### About this task
Where a line holds the word "will", copy it from the records.

### Data supplied
-=-=-=-=-
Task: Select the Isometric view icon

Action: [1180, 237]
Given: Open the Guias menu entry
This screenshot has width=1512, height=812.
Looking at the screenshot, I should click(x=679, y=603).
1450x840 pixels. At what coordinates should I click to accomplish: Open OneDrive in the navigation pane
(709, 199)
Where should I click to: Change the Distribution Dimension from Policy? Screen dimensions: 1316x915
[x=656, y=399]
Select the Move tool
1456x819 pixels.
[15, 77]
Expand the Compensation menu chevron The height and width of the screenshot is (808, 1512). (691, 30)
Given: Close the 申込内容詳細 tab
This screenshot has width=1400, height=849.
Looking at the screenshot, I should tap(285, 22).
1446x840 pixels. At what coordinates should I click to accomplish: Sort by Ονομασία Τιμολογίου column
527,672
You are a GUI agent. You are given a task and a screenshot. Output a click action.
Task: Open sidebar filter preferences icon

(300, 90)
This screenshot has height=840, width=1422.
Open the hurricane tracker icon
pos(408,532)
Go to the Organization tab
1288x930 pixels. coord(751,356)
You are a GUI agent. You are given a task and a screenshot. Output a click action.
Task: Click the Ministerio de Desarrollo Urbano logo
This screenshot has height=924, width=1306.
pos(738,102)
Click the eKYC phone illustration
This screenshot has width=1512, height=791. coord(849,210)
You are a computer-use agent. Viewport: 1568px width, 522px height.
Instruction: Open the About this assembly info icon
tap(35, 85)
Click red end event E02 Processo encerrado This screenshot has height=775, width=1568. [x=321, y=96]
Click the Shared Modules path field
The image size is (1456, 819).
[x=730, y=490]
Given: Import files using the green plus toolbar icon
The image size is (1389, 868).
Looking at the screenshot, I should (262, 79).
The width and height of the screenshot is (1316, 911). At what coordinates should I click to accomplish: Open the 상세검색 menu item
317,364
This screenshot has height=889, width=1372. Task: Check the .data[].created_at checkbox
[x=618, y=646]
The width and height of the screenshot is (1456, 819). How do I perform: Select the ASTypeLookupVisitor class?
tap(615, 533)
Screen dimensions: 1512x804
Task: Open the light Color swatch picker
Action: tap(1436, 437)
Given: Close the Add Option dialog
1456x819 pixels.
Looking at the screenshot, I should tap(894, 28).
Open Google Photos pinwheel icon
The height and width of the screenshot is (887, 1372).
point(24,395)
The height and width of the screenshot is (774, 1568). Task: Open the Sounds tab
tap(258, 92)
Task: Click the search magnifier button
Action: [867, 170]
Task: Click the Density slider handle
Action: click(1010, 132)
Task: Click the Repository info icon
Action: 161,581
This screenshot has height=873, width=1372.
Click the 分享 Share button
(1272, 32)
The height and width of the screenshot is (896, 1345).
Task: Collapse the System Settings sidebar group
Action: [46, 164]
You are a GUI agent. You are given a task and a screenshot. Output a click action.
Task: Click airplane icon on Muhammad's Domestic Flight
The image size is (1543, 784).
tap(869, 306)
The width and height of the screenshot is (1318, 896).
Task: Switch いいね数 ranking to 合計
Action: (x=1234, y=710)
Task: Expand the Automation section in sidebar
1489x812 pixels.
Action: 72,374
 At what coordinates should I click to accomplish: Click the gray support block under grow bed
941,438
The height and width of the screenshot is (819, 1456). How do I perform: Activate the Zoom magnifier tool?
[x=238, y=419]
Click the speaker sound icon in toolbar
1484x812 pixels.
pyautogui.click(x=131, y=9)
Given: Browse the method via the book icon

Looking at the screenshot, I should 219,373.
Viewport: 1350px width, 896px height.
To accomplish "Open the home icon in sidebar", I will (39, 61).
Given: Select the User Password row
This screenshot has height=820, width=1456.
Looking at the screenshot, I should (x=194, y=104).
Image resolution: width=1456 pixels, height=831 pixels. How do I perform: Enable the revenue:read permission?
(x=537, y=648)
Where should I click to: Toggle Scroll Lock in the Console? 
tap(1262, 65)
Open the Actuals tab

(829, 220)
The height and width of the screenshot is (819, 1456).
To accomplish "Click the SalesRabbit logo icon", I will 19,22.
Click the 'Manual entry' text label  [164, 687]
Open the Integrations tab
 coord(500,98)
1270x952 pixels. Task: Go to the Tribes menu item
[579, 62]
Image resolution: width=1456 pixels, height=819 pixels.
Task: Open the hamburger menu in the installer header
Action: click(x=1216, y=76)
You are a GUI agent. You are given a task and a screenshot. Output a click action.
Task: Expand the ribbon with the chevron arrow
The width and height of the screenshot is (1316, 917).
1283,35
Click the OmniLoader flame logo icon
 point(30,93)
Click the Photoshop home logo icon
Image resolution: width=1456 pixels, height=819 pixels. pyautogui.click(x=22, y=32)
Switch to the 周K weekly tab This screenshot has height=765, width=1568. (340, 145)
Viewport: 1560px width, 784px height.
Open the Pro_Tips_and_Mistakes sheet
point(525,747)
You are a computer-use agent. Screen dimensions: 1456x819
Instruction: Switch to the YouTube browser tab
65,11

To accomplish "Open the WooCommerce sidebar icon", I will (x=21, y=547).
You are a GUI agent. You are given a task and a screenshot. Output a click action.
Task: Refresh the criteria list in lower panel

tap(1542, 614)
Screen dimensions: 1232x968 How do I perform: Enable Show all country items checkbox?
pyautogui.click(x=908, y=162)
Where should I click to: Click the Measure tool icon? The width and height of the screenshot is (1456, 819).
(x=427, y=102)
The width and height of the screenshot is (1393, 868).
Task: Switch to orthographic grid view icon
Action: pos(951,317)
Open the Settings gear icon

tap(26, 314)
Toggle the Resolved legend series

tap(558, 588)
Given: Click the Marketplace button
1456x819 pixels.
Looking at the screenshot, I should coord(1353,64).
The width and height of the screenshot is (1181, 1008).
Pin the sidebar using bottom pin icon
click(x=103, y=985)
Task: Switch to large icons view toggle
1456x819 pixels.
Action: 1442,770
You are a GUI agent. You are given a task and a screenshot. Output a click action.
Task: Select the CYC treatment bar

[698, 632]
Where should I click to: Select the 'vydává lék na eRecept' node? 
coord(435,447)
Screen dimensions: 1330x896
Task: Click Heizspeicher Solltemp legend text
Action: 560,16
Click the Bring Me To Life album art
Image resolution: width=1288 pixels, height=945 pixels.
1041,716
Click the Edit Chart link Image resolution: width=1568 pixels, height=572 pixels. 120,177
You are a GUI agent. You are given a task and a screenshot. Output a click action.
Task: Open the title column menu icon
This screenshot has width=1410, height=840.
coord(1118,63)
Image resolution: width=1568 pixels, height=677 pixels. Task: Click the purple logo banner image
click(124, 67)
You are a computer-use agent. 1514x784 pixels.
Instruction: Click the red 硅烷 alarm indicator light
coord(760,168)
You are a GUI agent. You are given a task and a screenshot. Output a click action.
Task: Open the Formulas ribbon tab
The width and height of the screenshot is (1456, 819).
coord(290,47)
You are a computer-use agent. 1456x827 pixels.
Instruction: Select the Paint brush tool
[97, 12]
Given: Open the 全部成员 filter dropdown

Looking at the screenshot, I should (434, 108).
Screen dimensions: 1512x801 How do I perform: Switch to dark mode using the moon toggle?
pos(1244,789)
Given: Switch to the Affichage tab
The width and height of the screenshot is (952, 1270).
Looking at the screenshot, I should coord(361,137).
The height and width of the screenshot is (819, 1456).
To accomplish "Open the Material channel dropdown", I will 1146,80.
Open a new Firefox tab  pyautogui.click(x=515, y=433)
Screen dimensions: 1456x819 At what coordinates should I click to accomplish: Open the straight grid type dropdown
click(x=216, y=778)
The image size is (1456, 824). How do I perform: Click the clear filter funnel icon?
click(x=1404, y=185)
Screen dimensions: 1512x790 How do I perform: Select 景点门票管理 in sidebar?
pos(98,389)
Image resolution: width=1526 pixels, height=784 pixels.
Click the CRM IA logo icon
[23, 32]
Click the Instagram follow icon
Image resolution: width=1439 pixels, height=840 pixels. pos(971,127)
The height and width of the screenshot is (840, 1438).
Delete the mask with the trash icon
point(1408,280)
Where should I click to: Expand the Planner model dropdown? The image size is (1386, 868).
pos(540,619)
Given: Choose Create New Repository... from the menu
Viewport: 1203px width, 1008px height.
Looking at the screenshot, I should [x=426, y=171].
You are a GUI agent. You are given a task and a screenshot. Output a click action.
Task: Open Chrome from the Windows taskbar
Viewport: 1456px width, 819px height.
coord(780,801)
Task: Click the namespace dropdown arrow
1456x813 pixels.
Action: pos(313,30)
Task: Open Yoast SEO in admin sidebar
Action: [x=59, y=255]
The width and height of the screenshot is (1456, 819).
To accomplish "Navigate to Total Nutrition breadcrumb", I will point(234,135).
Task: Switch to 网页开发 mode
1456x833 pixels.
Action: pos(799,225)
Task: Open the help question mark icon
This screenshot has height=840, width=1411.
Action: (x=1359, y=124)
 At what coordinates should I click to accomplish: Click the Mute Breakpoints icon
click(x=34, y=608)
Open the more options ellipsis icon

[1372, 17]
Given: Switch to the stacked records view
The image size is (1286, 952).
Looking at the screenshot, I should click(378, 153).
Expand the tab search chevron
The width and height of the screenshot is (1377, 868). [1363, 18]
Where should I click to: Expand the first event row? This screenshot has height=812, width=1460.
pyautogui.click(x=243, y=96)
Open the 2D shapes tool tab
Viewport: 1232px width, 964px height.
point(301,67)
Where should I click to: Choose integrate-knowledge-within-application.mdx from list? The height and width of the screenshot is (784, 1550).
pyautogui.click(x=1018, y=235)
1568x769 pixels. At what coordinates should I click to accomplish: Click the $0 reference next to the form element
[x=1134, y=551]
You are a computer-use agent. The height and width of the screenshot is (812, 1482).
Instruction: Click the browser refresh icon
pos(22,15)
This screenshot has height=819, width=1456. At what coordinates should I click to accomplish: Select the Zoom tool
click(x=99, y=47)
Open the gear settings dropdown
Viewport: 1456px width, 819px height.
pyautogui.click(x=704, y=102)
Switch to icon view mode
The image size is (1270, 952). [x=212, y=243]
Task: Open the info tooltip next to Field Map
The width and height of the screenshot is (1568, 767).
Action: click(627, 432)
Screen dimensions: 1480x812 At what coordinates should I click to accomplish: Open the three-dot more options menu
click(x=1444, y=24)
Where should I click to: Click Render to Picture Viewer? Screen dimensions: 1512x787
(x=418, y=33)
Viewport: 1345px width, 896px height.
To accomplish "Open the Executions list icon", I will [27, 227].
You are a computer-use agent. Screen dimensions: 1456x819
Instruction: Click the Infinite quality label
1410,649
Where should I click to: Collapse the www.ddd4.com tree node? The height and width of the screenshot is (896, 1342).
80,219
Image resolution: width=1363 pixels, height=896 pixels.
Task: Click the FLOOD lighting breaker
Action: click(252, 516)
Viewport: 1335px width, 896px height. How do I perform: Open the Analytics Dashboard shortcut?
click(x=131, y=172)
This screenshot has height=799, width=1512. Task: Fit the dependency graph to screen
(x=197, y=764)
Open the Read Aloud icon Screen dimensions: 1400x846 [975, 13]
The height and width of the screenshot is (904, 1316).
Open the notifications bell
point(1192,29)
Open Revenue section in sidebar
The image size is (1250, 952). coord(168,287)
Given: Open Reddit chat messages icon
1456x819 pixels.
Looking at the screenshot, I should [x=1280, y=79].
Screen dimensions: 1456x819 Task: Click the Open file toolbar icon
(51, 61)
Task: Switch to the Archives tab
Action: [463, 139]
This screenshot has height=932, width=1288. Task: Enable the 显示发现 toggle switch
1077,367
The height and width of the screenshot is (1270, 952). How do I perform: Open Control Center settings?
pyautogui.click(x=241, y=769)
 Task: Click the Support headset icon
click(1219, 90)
-=-=-=-=-
### Answer area
To accomplish "Open the home icon in sidebar", I will (39, 61).
To accomplish "Click the SalesRabbit logo icon", I will 19,22.
To accomplish "Open the WooCommerce sidebar icon", I will (x=21, y=547).
To accomplish "Open the Material channel dropdown", I will 1146,80.
To accomplish "Navigate to Total Nutrition breadcrumb", I will point(234,135).
To accomplish "Open the Executions list icon", I will [27, 227].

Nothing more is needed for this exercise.